*TASK DIRECTIONS*
Examine each line of the data, and copy the ones containing "Viewport".
═════ THE DATA ═════
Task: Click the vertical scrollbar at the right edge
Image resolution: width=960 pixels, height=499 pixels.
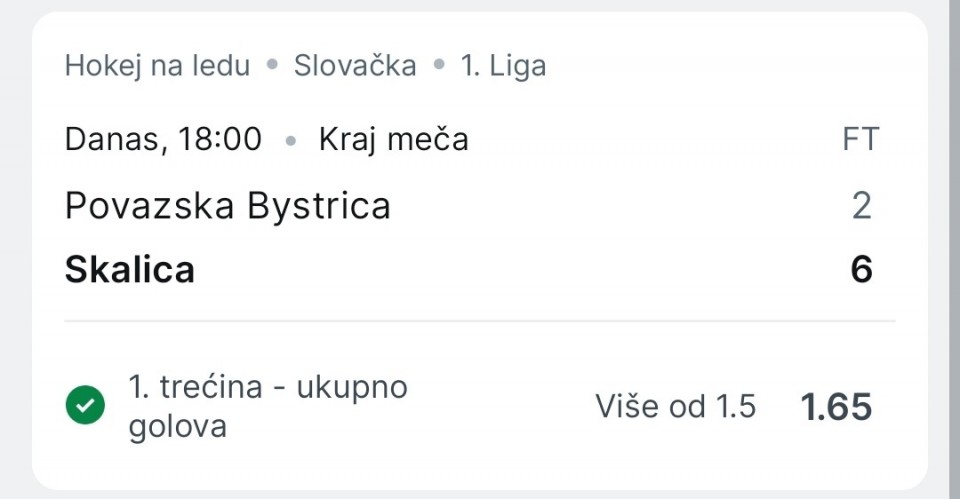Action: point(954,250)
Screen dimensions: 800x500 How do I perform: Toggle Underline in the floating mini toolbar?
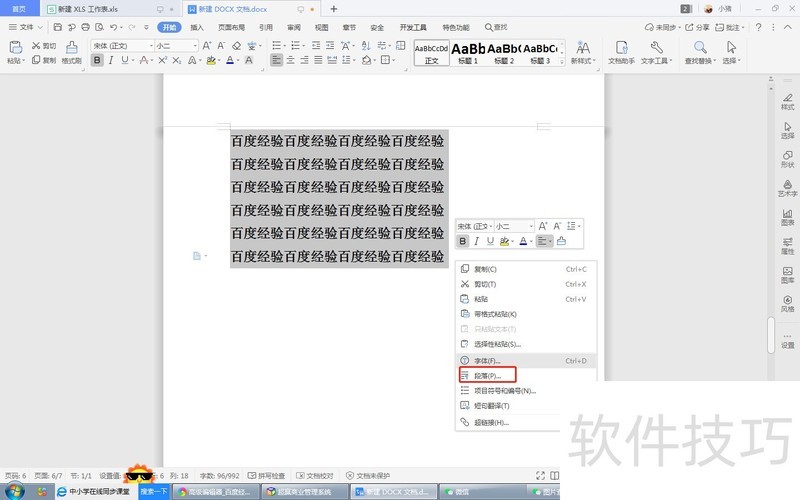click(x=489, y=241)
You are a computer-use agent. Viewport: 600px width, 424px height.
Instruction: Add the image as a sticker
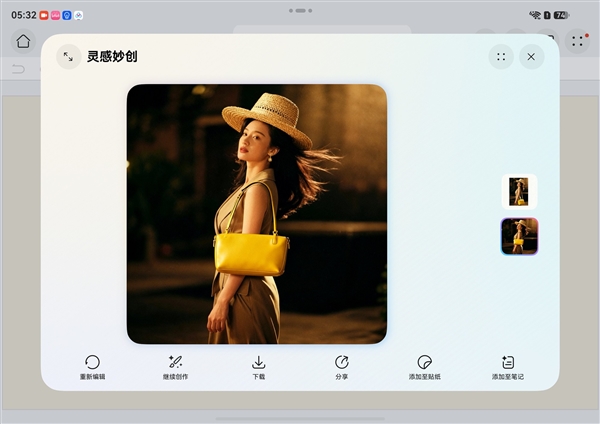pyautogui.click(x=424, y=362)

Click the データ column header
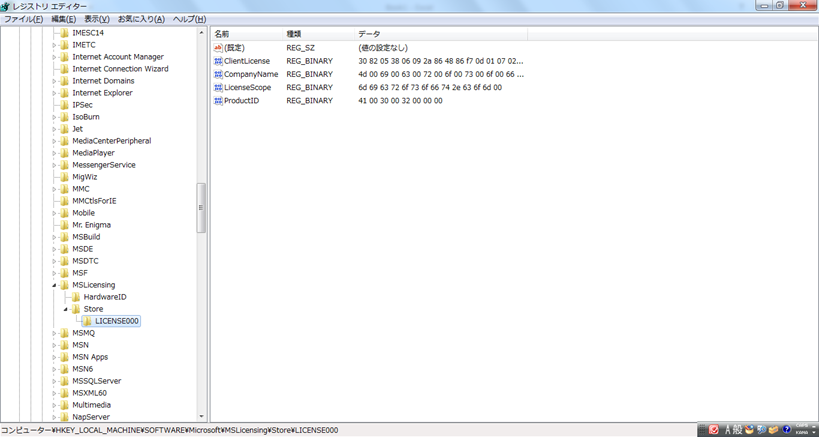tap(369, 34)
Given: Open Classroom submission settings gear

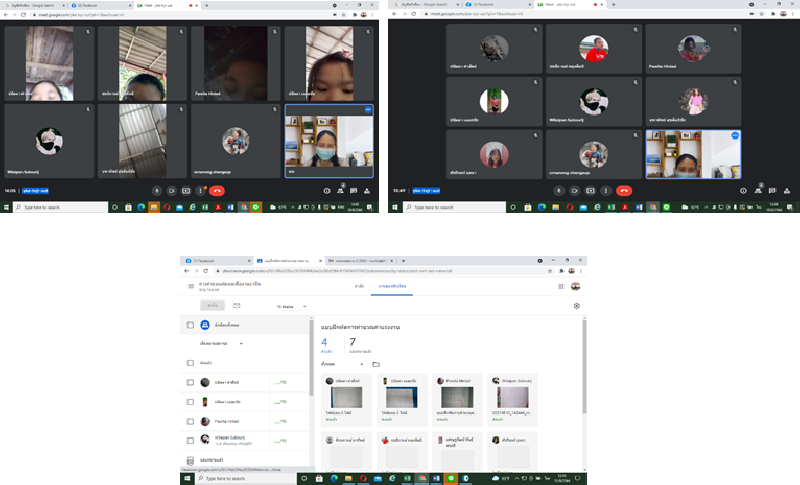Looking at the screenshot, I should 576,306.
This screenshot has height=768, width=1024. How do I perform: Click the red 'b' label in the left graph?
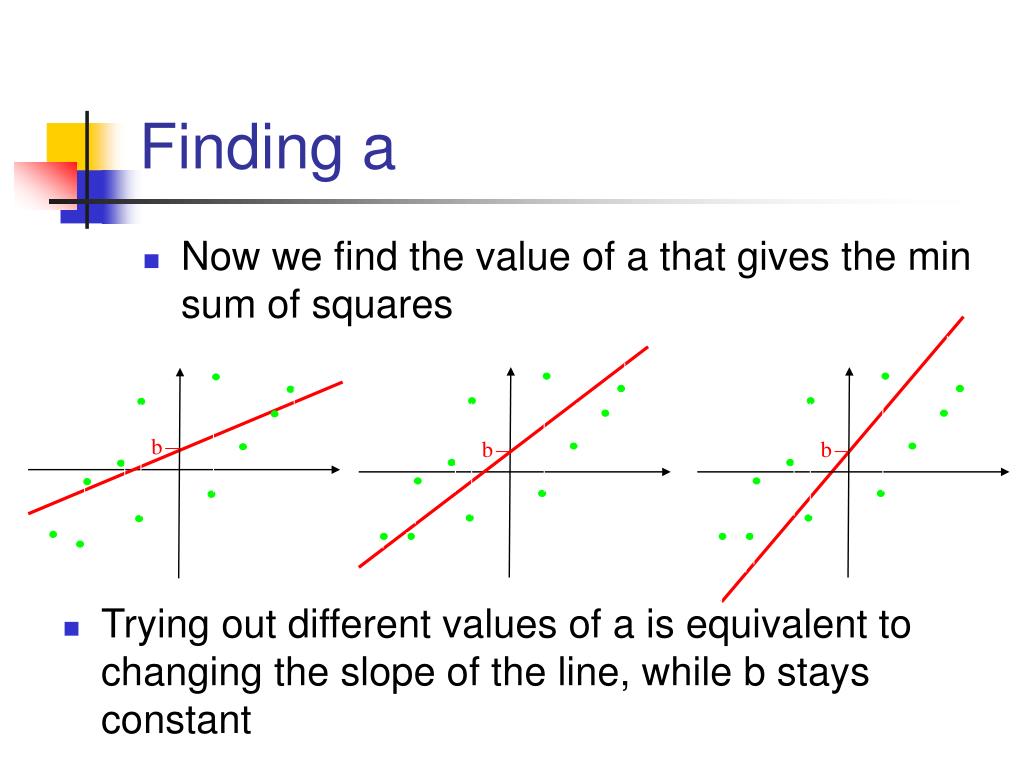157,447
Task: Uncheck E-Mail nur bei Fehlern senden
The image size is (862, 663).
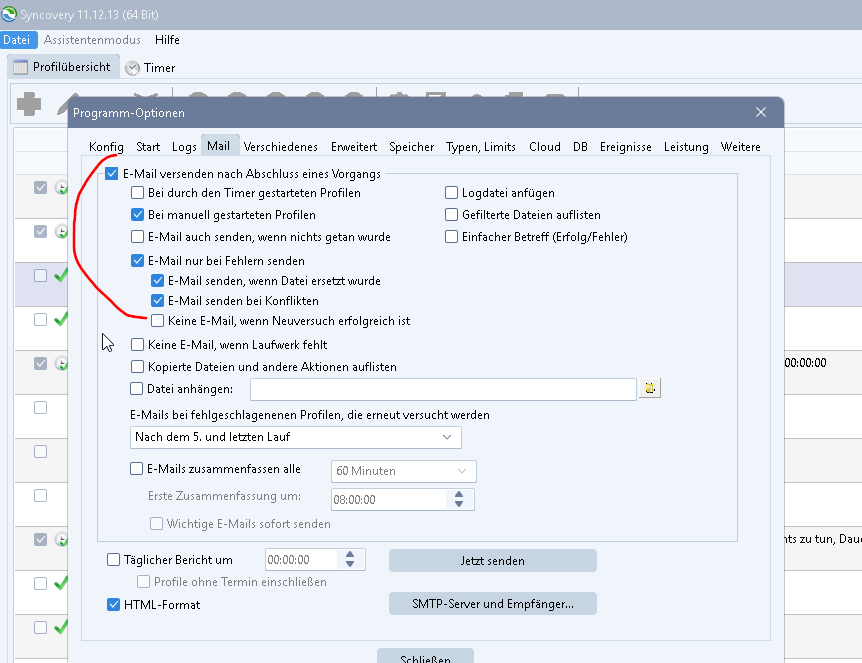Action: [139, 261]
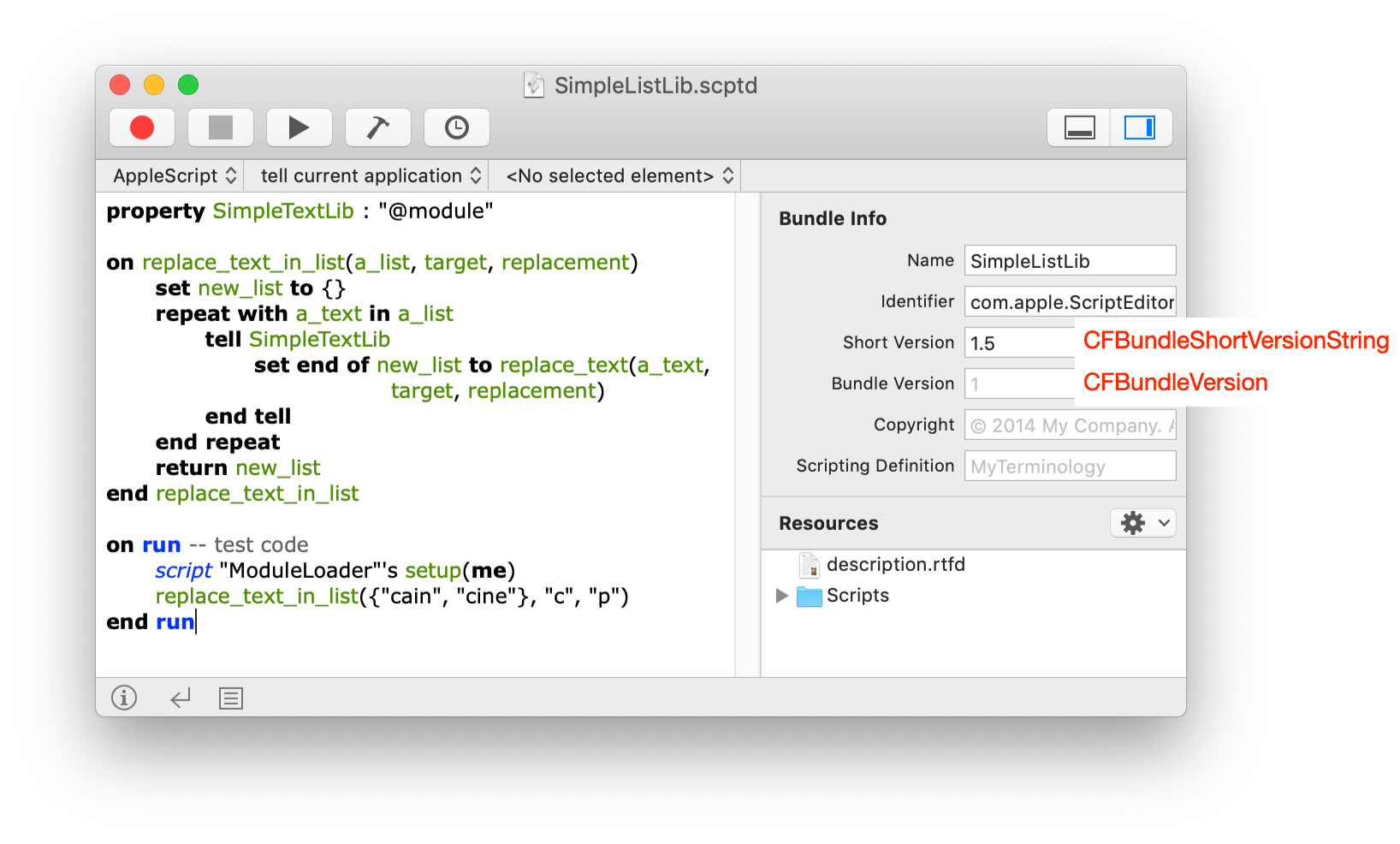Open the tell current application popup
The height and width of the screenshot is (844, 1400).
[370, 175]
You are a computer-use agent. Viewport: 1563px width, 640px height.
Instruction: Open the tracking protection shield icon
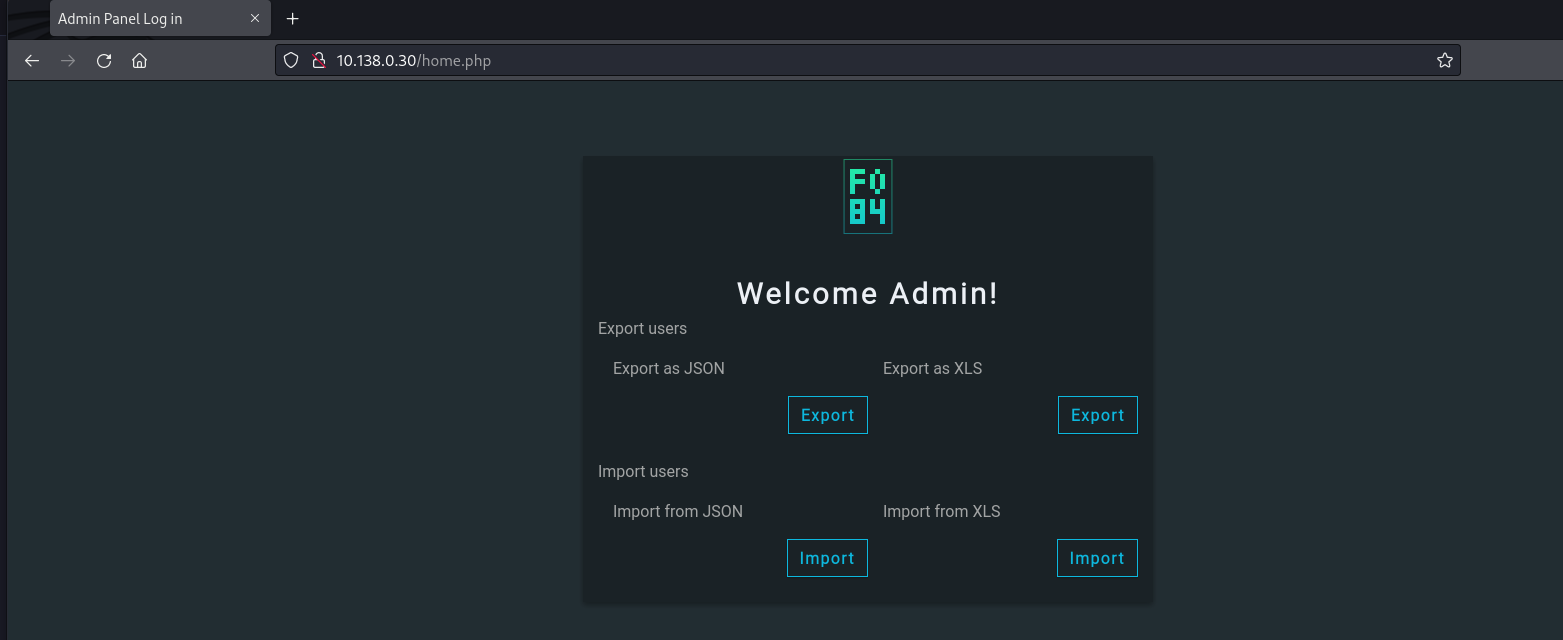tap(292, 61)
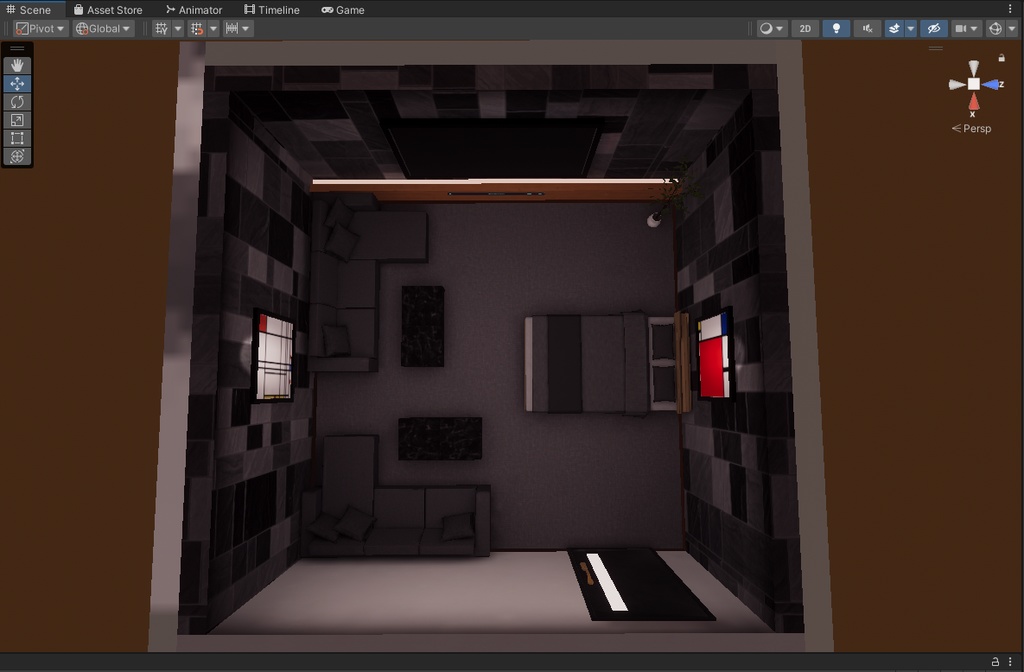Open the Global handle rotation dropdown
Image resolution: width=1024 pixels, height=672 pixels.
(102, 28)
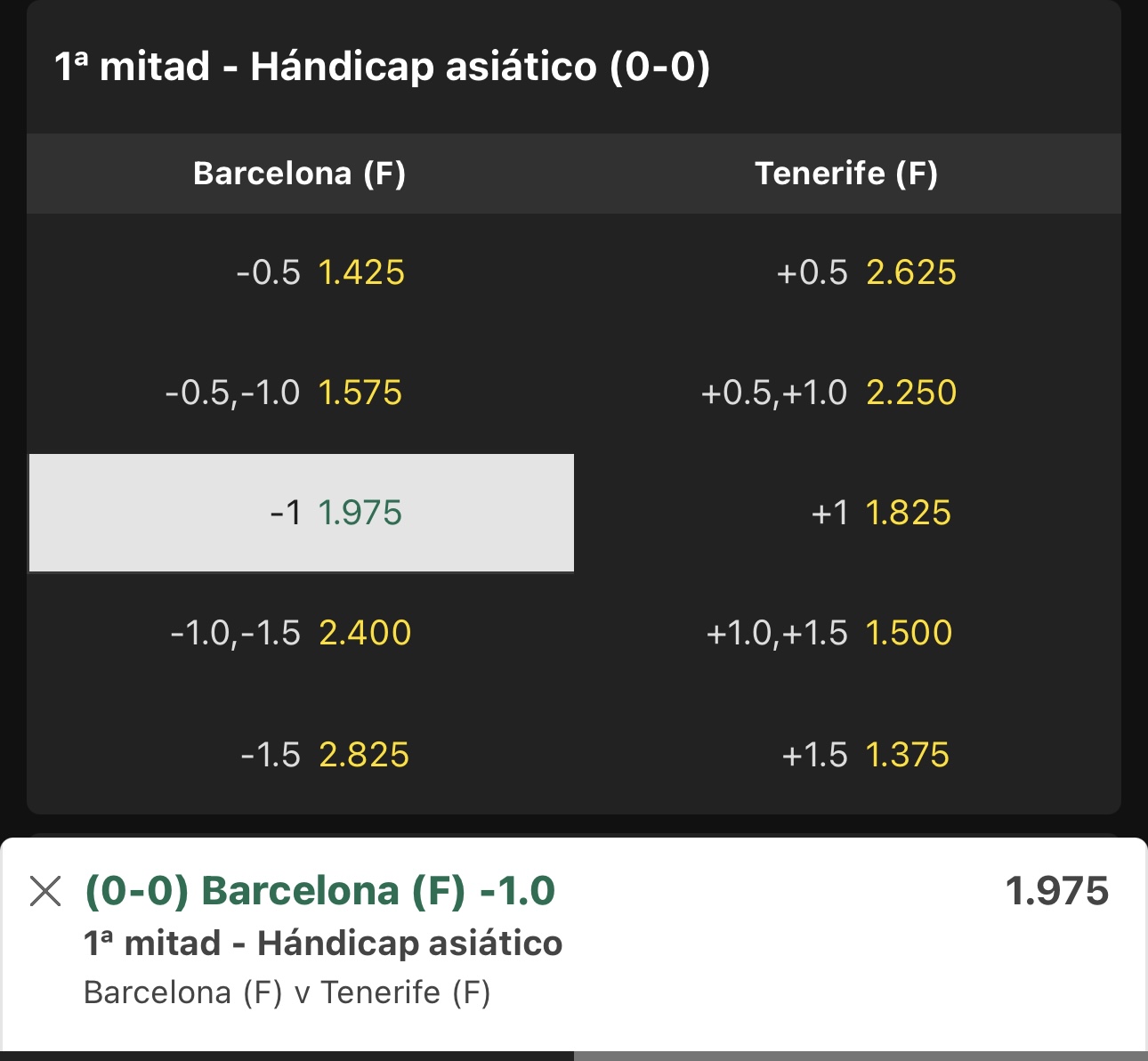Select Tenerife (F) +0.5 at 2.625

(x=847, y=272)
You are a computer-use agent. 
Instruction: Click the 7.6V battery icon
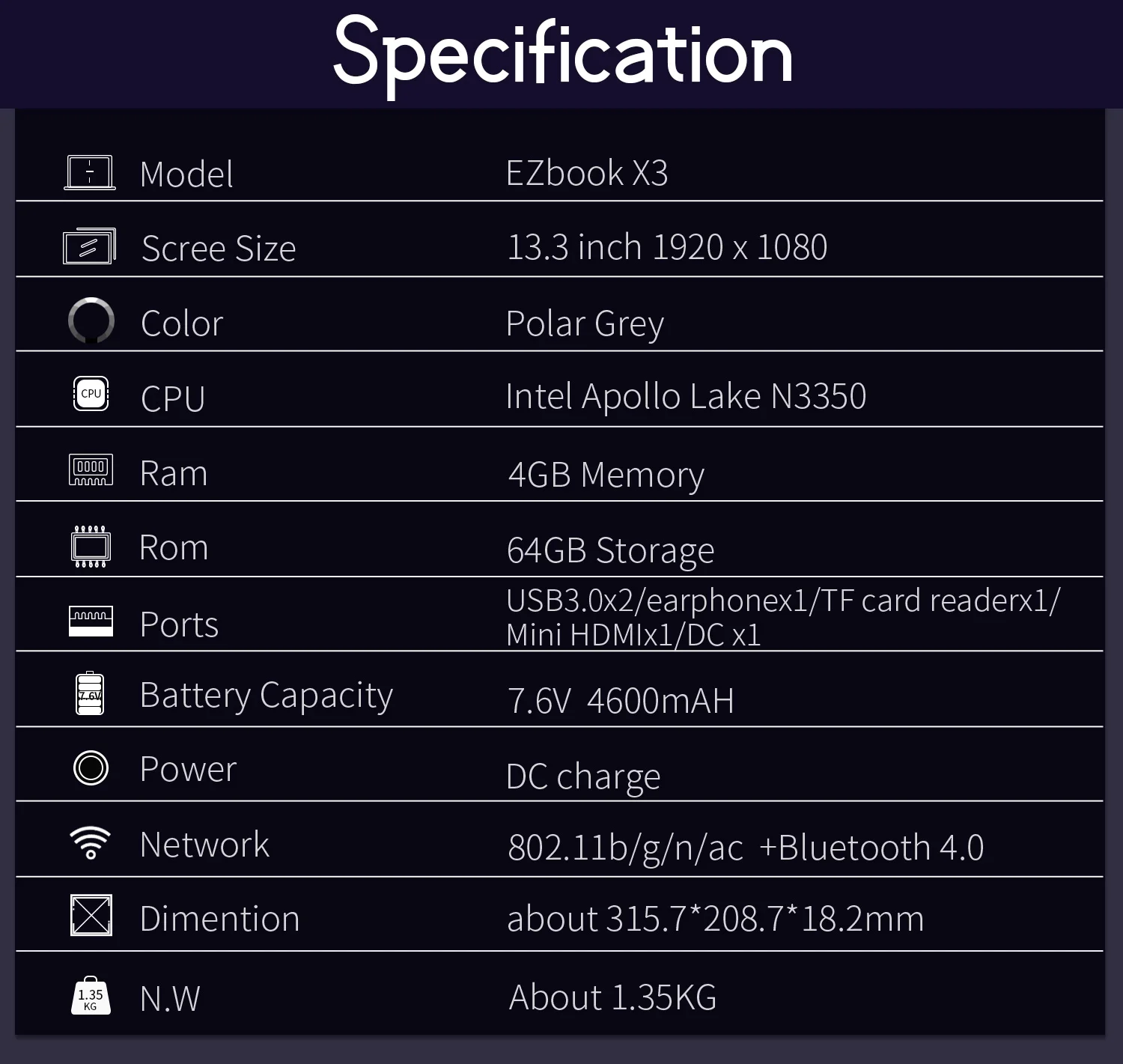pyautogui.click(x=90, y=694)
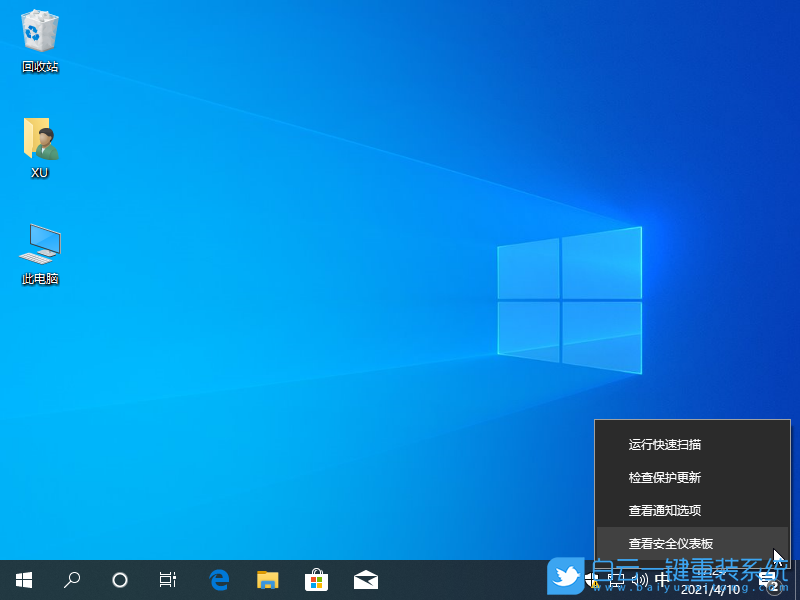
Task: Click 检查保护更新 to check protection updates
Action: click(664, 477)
═════
*TASK RESULT*
You are a computer-use agent. Viewport: 600px width, 424px height.
You are a computer-use agent. Viewport: 1563px width, 640px height.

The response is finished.